** Opening Data excerpts block **

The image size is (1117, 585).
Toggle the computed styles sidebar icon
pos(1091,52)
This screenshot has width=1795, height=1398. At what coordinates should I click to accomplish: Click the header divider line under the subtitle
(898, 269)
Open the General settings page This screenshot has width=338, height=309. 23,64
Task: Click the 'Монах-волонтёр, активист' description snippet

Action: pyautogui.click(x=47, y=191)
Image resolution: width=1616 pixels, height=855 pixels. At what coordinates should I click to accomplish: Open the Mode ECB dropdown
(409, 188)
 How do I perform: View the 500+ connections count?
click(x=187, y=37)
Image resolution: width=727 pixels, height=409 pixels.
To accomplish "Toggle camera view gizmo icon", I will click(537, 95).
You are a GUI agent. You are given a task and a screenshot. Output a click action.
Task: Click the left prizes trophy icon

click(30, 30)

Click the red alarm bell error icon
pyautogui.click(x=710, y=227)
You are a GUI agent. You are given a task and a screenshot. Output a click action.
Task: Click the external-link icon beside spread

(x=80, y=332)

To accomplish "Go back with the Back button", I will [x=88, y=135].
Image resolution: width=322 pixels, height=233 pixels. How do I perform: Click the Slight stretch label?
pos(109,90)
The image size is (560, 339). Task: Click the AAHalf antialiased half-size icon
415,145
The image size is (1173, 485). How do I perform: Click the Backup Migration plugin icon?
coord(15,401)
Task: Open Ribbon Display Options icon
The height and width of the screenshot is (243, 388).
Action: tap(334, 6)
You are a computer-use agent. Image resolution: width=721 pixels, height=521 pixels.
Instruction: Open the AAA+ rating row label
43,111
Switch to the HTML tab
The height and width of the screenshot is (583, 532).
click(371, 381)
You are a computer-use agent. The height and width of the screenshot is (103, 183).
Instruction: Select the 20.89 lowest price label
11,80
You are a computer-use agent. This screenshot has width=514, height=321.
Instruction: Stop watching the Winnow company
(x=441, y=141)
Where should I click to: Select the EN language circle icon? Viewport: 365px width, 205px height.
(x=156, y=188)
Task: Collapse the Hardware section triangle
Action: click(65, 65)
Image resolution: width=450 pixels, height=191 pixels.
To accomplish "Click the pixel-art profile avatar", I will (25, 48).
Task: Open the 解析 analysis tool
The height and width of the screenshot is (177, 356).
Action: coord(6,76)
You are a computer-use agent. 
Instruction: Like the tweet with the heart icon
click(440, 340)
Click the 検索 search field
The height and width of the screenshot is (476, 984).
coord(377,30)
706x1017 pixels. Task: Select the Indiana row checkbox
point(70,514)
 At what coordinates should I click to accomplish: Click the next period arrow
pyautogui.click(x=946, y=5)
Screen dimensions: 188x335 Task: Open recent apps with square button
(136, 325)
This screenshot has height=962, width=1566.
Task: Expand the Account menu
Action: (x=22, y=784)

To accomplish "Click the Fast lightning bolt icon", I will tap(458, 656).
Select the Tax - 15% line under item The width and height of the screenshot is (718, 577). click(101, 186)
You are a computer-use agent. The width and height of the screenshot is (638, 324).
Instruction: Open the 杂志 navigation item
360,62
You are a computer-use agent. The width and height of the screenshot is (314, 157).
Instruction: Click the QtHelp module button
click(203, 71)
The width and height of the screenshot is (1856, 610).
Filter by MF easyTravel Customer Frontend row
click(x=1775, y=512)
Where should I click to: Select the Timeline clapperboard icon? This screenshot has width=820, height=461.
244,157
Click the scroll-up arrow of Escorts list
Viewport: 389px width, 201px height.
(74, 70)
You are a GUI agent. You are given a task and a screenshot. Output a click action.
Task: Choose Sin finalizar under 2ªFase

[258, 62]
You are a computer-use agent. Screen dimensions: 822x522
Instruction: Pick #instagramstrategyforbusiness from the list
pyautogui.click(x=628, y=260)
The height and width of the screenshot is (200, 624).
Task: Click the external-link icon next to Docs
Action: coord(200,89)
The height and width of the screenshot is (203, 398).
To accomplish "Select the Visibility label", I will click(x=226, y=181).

** Closing Data excerpts block **

Problem to work on:
Give back the complete material verbatim.

Written solution:
The image size is (1117, 585).
Toggle the computed styles sidebar icon
pos(1091,52)
This screenshot has width=1795, height=1398. At what coordinates should I click to accomplish: Click the header divider line under the subtitle
(898, 269)
Open the General settings page This screenshot has width=338, height=309. 23,64
Task: Click the 'Монах-волонтёр, активист' description snippet

Action: pyautogui.click(x=47, y=191)
Image resolution: width=1616 pixels, height=855 pixels. At what coordinates should I click to accomplish: Open the Mode ECB dropdown
(409, 188)
 How do I perform: View the 500+ connections count?
click(x=187, y=37)
Image resolution: width=727 pixels, height=409 pixels.
To accomplish "Toggle camera view gizmo icon", I will click(537, 95).
You are a GUI agent. You are given a task and a screenshot. Output a click action.
Task: Click the left prizes trophy icon

click(30, 30)

Click the red alarm bell error icon
pyautogui.click(x=710, y=227)
You are a GUI agent. You are given a task and a screenshot. Output a click action.
Task: Click the external-link icon beside spread

(x=80, y=332)

To accomplish "Go back with the Back button", I will [x=88, y=135].
Image resolution: width=322 pixels, height=233 pixels. How do I perform: Click the Slight stretch label?
pos(109,90)
The image size is (560, 339). Task: Click the AAHalf antialiased half-size icon
415,145
The image size is (1173, 485). How do I perform: Click the Backup Migration plugin icon?
coord(15,401)
Task: Open Ribbon Display Options icon
The height and width of the screenshot is (243, 388).
Action: tap(334, 6)
You are a computer-use agent. Image resolution: width=721 pixels, height=521 pixels.
Instruction: Open the AAA+ rating row label
43,111
Switch to the HTML tab
The height and width of the screenshot is (583, 532).
click(371, 381)
You are a computer-use agent. The height and width of the screenshot is (103, 183).
Instruction: Select the 20.89 lowest price label
11,80
You are a computer-use agent. This screenshot has width=514, height=321.
Instruction: Stop watching the Winnow company
(x=441, y=141)
Where should I click to: Select the EN language circle icon? Viewport: 365px width, 205px height.
(x=156, y=188)
Task: Collapse the Hardware section triangle
Action: click(65, 65)
Image resolution: width=450 pixels, height=191 pixels.
To accomplish "Click the pixel-art profile avatar", I will (25, 48).
Task: Open the 解析 analysis tool
The height and width of the screenshot is (177, 356).
Action: coord(6,76)
You are a computer-use agent. 
Instruction: Like the tweet with the heart icon
click(440, 340)
Click the 検索 search field
The height and width of the screenshot is (476, 984).
coord(377,30)
706x1017 pixels. Task: Select the Indiana row checkbox
point(70,514)
 At what coordinates should I click to accomplish: Click the next period arrow
pyautogui.click(x=946, y=5)
Screen dimensions: 188x335 Task: Open recent apps with square button
(136, 325)
This screenshot has height=962, width=1566.
Task: Expand the Account menu
Action: (x=22, y=784)

To accomplish "Click the Fast lightning bolt icon", I will tap(458, 656).
Select the Tax - 15% line under item The width and height of the screenshot is (718, 577). click(101, 186)
You are a computer-use agent. The width and height of the screenshot is (638, 324).
Instruction: Open the 杂志 navigation item
360,62
You are a computer-use agent. The width and height of the screenshot is (314, 157).
Instruction: Click the QtHelp module button
click(203, 71)
The width and height of the screenshot is (1856, 610).
Filter by MF easyTravel Customer Frontend row
click(x=1775, y=512)
Where should I click to: Select the Timeline clapperboard icon? This screenshot has width=820, height=461.
244,157
Click the scroll-up arrow of Escorts list
Viewport: 389px width, 201px height.
(74, 70)
You are a GUI agent. You are given a task and a screenshot. Output a click action.
Task: Choose Sin finalizar under 2ªFase

[258, 62]
You are a computer-use agent. Screen dimensions: 822x522
Instruction: Pick #instagramstrategyforbusiness from the list
pyautogui.click(x=628, y=260)
The height and width of the screenshot is (200, 624).
Task: Click the external-link icon next to Docs
Action: coord(200,89)
The height and width of the screenshot is (203, 398).
To accomplish "Select the Visibility label", I will click(x=226, y=181).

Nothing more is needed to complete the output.